(Entries taken from a collection)
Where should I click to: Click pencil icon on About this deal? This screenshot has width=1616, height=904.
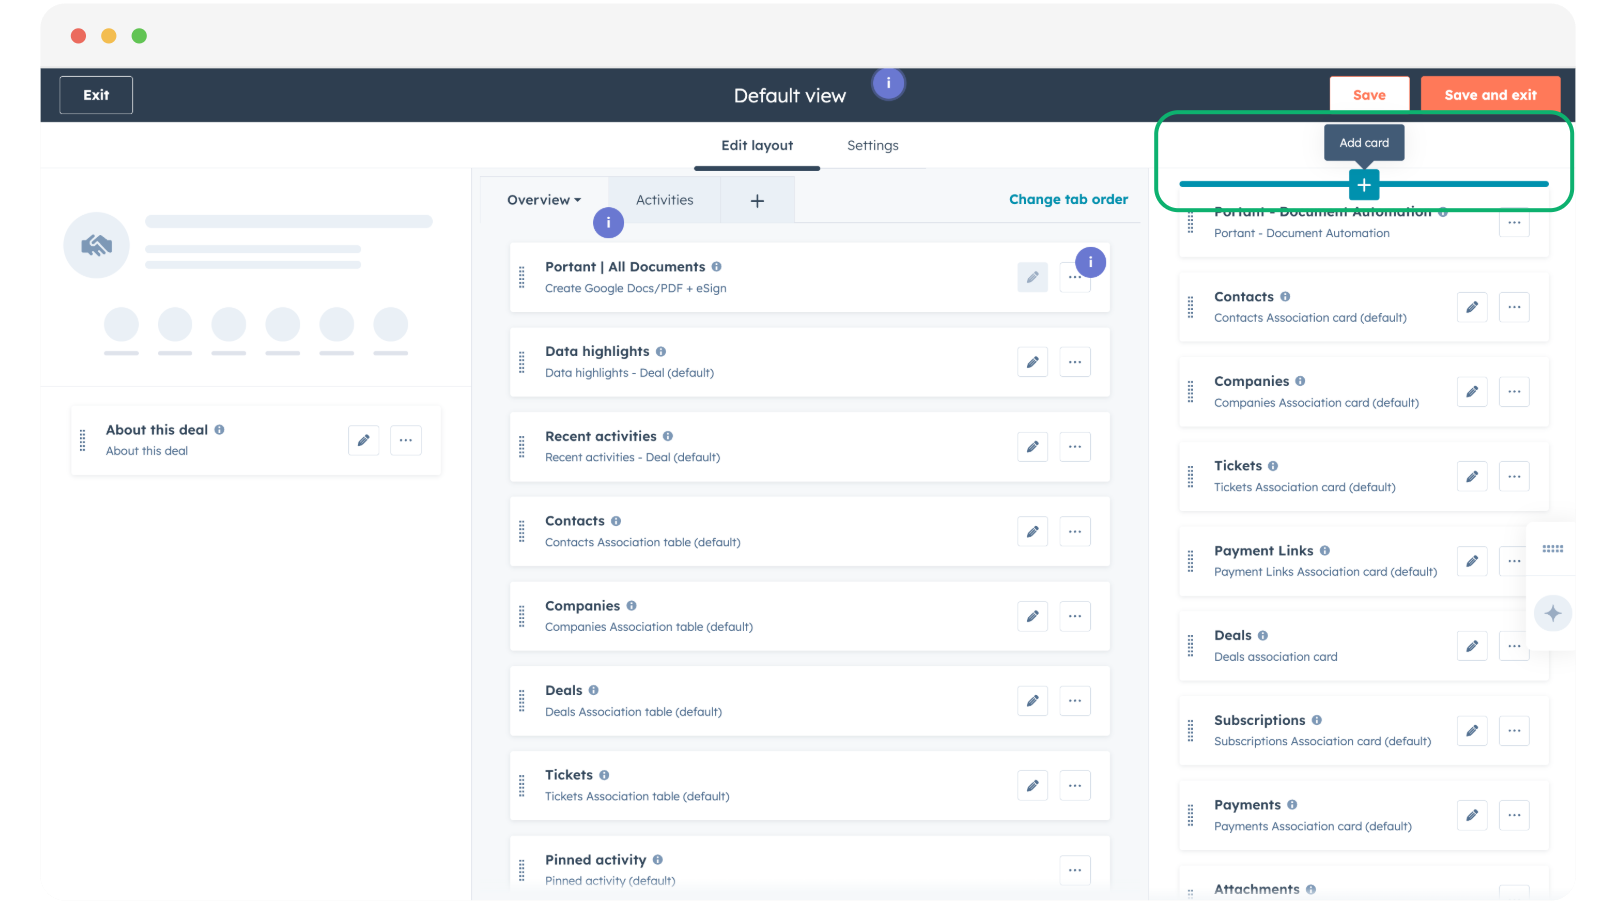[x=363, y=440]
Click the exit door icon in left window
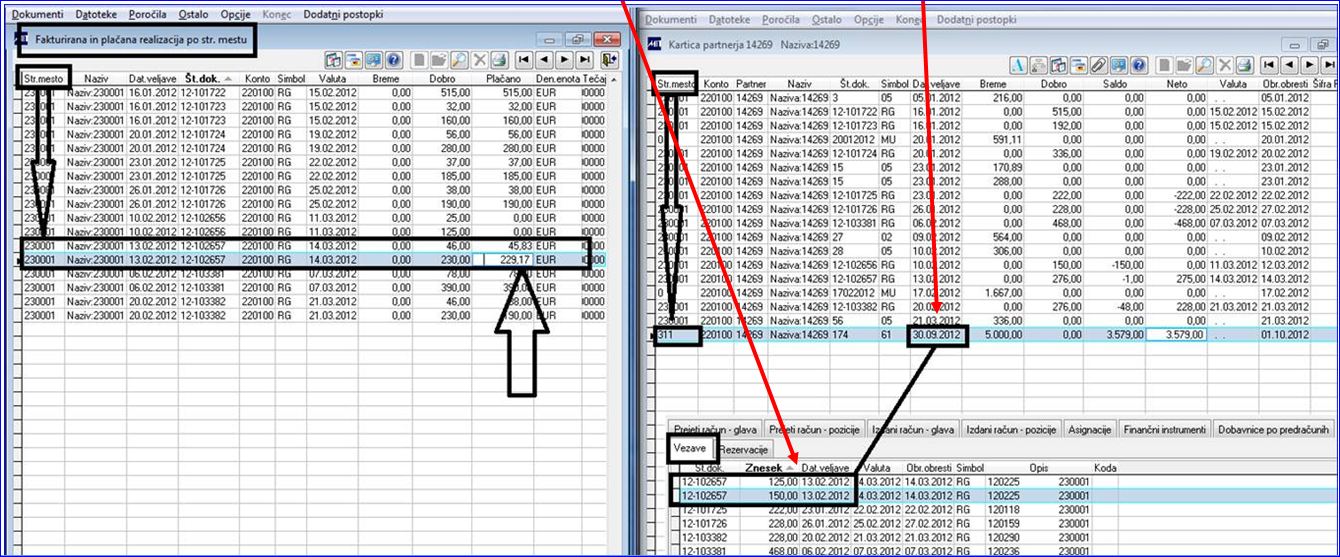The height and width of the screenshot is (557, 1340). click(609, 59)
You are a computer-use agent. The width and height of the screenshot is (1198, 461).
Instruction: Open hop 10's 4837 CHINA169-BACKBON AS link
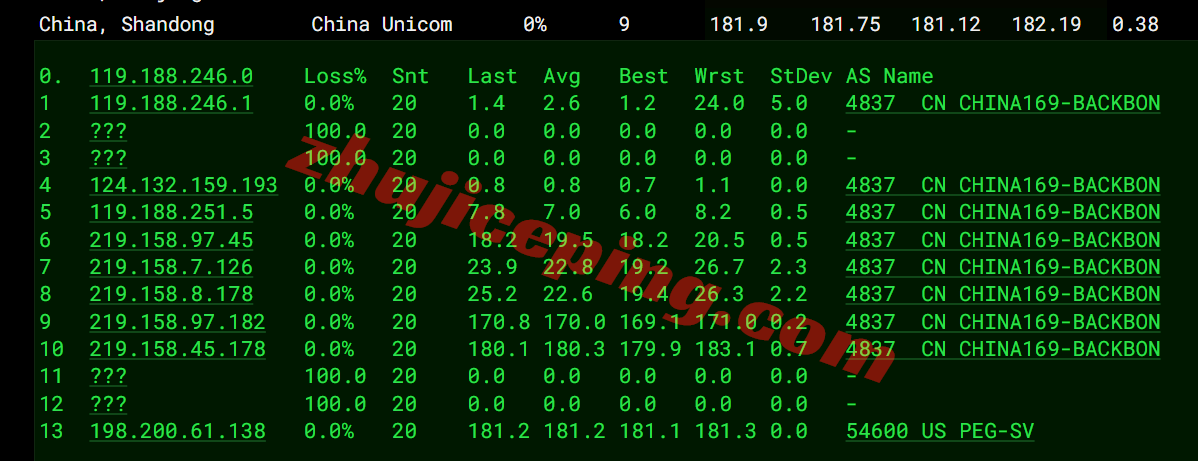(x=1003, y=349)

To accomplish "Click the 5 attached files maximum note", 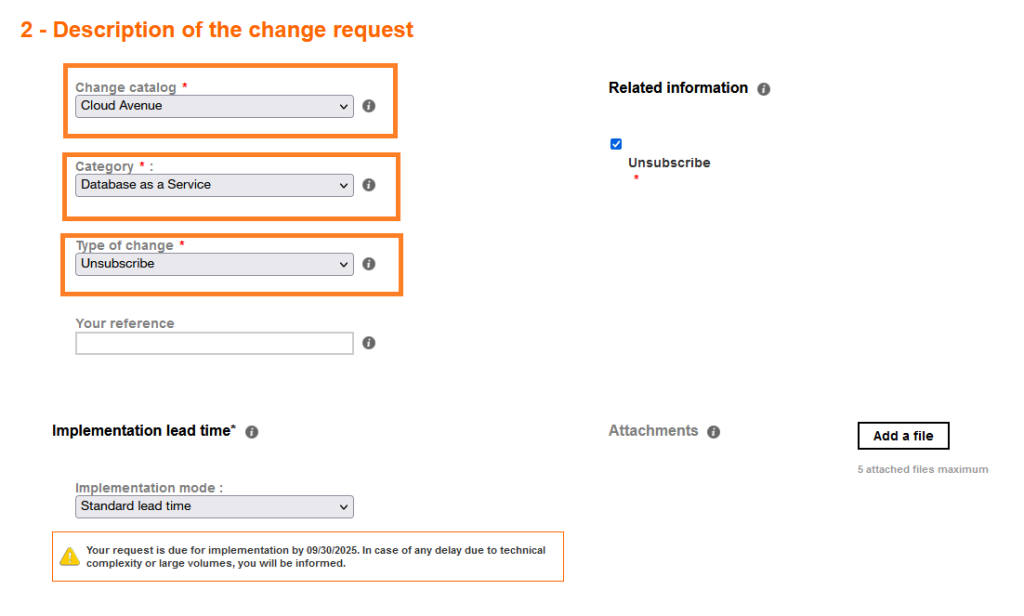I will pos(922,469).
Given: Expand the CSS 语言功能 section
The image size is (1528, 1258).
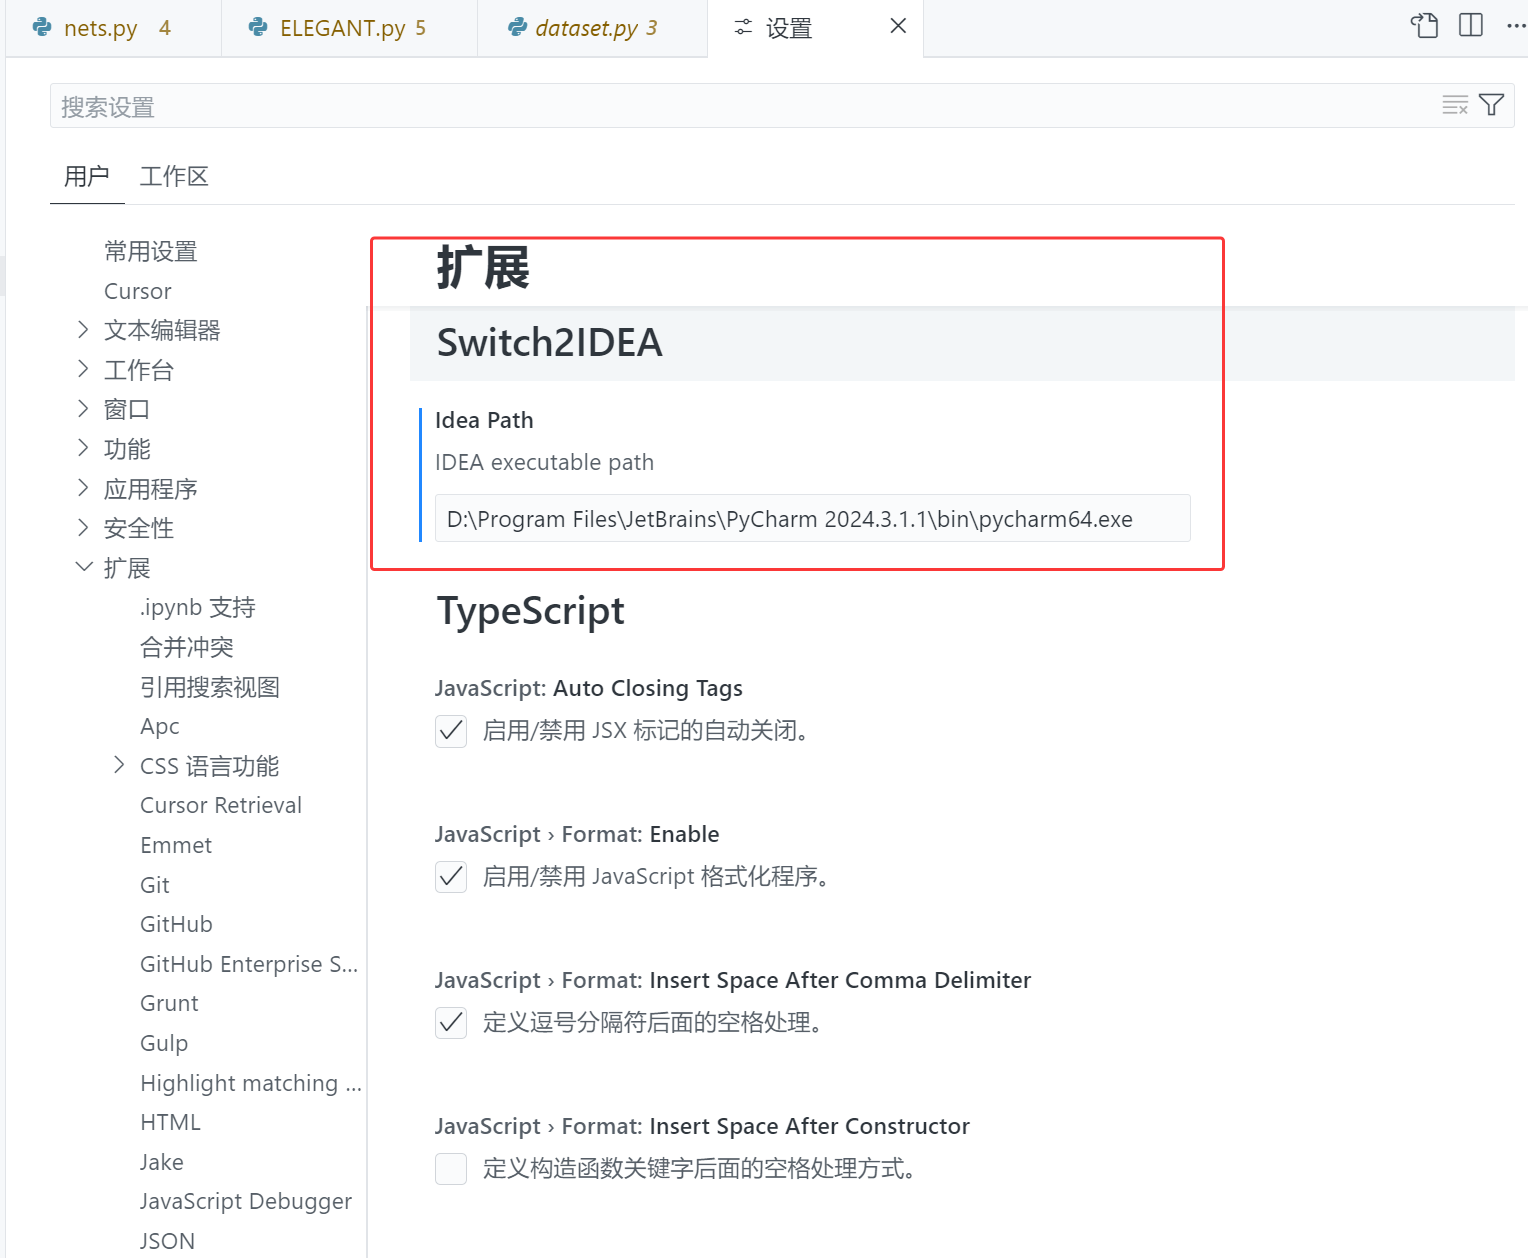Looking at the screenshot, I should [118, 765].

**Task item:**
Give an exact copy of the line containing "Given: Expand the CSS 语言功能 section" and every line after it through the end of the entries. Pictures are to be dropped.

**Result for this exercise:**
Given: Expand the CSS 语言功能 section
The image size is (1528, 1258).
Looking at the screenshot, I should [118, 765].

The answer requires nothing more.